“Why did God create astrology?” “So that economics would appear a more accurate science!”
This is a joke doing the rounds in certain circles these days. There’s another on two economists stranded on an island who made millions of dollars selling their hats to each other. Of course, both the dollars and the hats are imaginary!
Humour in the grim days of demonetisation is possibly because it’s been one month and economists are still to provide us with anything accurate on the topic. And the millions of rupees they keep talking about could be more fiction than real. Worse, as if demonetisation was not complex enough for the layman’s comprehension, we have a whole army of wannabe economists dabbling in faux punditry to bring about even more confusion.

**Record excerpts**
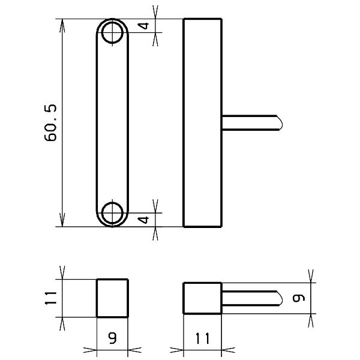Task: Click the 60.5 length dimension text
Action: pos(50,123)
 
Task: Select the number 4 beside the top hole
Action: pos(143,26)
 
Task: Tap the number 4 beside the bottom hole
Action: pos(143,220)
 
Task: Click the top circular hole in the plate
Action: pos(112,33)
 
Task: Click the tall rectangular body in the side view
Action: pos(202,123)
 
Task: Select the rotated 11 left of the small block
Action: pos(50,298)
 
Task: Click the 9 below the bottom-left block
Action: pos(112,338)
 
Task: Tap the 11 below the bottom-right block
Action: pos(202,338)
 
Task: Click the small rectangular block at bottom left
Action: pos(112,298)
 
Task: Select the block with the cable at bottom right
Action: pos(202,298)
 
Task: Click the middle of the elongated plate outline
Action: pos(112,123)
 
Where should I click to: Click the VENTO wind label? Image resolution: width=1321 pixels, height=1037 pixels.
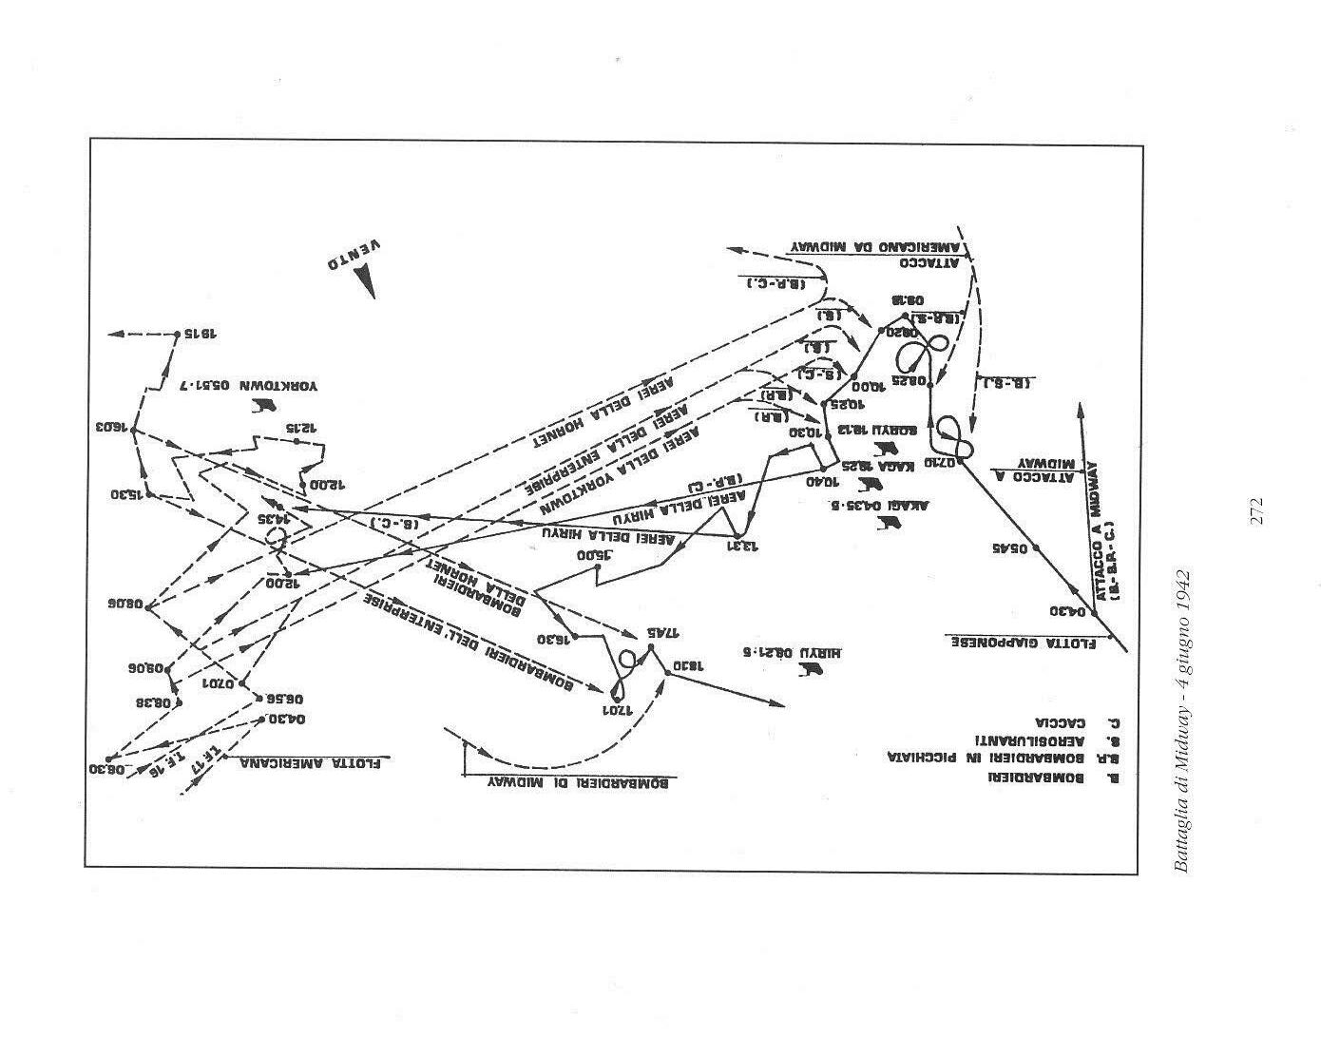(354, 254)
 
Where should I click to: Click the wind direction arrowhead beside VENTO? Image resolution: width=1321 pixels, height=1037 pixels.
(364, 281)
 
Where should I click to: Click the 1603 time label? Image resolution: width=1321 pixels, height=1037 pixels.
(112, 427)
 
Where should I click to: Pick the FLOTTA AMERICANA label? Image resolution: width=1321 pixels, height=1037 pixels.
(315, 761)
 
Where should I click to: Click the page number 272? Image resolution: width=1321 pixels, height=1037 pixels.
(1256, 510)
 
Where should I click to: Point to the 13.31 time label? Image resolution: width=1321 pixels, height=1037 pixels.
(746, 545)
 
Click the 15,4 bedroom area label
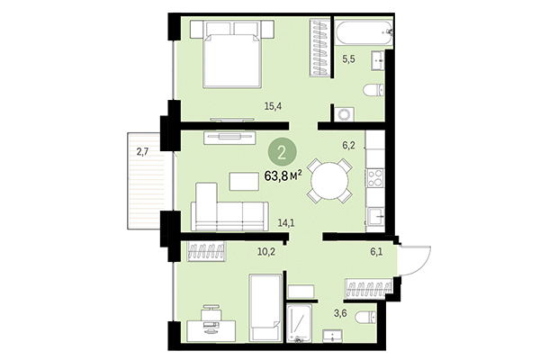coord(274,106)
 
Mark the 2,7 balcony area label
coord(142,152)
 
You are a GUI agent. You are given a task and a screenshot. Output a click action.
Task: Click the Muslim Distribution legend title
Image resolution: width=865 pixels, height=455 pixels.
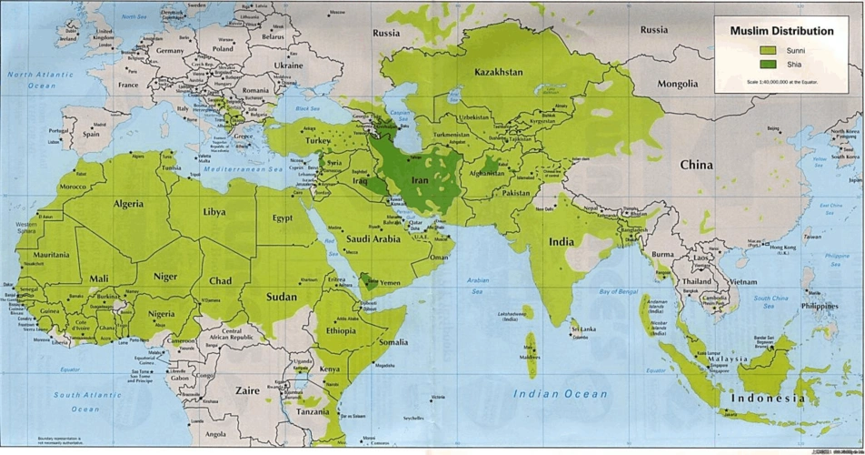click(781, 31)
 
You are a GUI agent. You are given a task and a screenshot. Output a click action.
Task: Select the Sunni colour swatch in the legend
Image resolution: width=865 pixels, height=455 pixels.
click(768, 51)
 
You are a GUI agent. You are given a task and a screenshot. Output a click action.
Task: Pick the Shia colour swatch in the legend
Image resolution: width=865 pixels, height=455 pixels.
click(768, 65)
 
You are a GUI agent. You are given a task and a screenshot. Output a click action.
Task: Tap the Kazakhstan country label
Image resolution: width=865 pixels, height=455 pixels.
click(499, 71)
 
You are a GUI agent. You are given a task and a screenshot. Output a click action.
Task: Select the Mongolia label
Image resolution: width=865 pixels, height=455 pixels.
click(678, 84)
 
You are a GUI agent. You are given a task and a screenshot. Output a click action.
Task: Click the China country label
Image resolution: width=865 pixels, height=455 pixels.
click(697, 165)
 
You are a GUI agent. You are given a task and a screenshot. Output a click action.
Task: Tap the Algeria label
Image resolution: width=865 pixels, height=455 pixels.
click(128, 204)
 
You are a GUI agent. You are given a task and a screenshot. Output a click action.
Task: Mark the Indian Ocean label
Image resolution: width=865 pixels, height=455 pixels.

**Exercise task A**
Repeat the passage about economists word for word, from "This is a joke" up to and including "hats are imaginary!".
**Exercise task B**
In the passage about economists, what do the two economists stranded on an island sell to each other?
This material comes from a different source than the passage about economists.

**Task output A**
This is a joke doing the rounds in certain circles these days. There’s another on two economists stranded on an island who made millions of dollars selling their hats to each other. Of course, both the dollars and the hats are imaginary!

**Task output B**
Their hats.